* [Data to use]
%%

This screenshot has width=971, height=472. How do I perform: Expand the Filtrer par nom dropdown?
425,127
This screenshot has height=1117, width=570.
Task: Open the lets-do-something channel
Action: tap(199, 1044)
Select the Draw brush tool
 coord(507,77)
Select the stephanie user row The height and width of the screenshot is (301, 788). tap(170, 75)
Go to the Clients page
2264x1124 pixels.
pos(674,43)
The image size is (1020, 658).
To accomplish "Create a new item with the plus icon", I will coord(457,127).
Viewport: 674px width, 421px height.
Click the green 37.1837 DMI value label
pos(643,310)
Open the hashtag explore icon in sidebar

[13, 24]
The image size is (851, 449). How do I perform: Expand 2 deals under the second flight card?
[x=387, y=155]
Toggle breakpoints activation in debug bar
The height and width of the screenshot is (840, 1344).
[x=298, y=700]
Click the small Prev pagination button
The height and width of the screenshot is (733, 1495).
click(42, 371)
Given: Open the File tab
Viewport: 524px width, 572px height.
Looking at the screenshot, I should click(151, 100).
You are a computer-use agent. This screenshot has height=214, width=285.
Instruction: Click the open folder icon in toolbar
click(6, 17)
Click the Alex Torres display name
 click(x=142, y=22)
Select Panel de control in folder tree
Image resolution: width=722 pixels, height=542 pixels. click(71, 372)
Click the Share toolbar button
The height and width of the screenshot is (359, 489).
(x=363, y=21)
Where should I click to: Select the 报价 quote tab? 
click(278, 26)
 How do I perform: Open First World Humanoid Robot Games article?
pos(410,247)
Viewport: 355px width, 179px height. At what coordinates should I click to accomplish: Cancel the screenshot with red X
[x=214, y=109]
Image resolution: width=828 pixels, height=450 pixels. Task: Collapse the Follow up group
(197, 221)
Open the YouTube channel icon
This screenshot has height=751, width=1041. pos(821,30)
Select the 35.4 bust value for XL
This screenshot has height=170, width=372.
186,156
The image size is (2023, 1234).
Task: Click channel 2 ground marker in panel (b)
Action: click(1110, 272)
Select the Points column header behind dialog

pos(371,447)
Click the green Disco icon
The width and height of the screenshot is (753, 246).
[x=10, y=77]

%%

* [Directions]
Recast every line of the listing above as a Markdown table with the columns Row and Listing line, numbering the rows in order and leaving out blank lines.

* [Solved problem]
| Row | Listing line |
|---|---|
| 1 | This screenshot has width=971, height=472. How do I perform: Expand the Filtrer par nom dropdown? |
| 2 | 425,127 |
| 3 | This screenshot has height=1117, width=570. |
| 4 | Task: Open the lets-do-something channel |
| 5 | Action: tap(199, 1044) |
| 6 | Select the Draw brush tool |
| 7 |  coord(507,77) |
| 8 | Select the stephanie user row The height and width of the screenshot is (301, 788). tap(170, 75) |
| 9 | Go to the Clients page |
| 10 | 2264x1124 pixels. |
| 11 | pos(674,43) |
| 12 | The image size is (1020, 658). |
| 13 | To accomplish "Create a new item with the plus icon", I will coord(457,127). |
| 14 | Viewport: 674px width, 421px height. |
| 15 | Click the green 37.1837 DMI value label |
| 16 | pos(643,310) |
| 17 | Open the hashtag explore icon in sidebar |
| 18 | [13, 24] |
| 19 | The image size is (851, 449). How do I perform: Expand 2 deals under the second flight card? |
| 20 | [x=387, y=155] |
| 21 | Toggle breakpoints activation in debug bar |
| 22 | The height and width of the screenshot is (840, 1344). |
| 23 | [x=298, y=700] |
| 24 | Click the small Prev pagination button |
| 25 | The height and width of the screenshot is (733, 1495). |
| 26 | click(42, 371) |
| 27 | Given: Open the File tab |
| 28 | Viewport: 524px width, 572px height. |
| 29 | Looking at the screenshot, I should click(151, 100). |
| 30 | You are a computer-use agent. This screenshot has height=214, width=285. |
| 31 | Instruction: Click the open folder icon in toolbar |
| 32 | click(6, 17) |
| 33 | Click the Alex Torres display name |
| 34 |  click(x=142, y=22) |
| 35 | Select Panel de control in folder tree |
| 36 | Image resolution: width=722 pixels, height=542 pixels. click(71, 372) |
| 37 | Click the Share toolbar button |
| 38 | The height and width of the screenshot is (359, 489). |
| 39 | (x=363, y=21) |
| 40 | Where should I click to: Select the 报价 quote tab?  |
| 41 | click(278, 26) |
| 42 |  How do I perform: Open First World Humanoid Robot Games article? |
| 43 | pos(410,247) |
| 44 | Viewport: 355px width, 179px height. At what coordinates should I click to accomplish: Cancel the screenshot with red X |
| 45 | [x=214, y=109] |
| 46 | Image resolution: width=828 pixels, height=450 pixels. Task: Collapse the Follow up group |
| 47 | (197, 221) |
| 48 | Open the YouTube channel icon |
| 49 | This screenshot has height=751, width=1041. pos(821,30) |
| 50 | Select the 35.4 bust value for XL |
| 51 | This screenshot has height=170, width=372. |
| 52 | 186,156 |
| 53 | The image size is (2023, 1234). |
| 54 | Task: Click channel 2 ground marker in panel (b) |
| 55 | Action: click(1110, 272) |
| 56 | Select the Points column header behind dialog |
| 57 | pos(371,447) |
| 58 | Click the green Disco icon |
| 59 | The width and height of the screenshot is (753, 246). |
| 60 | [x=10, y=77] |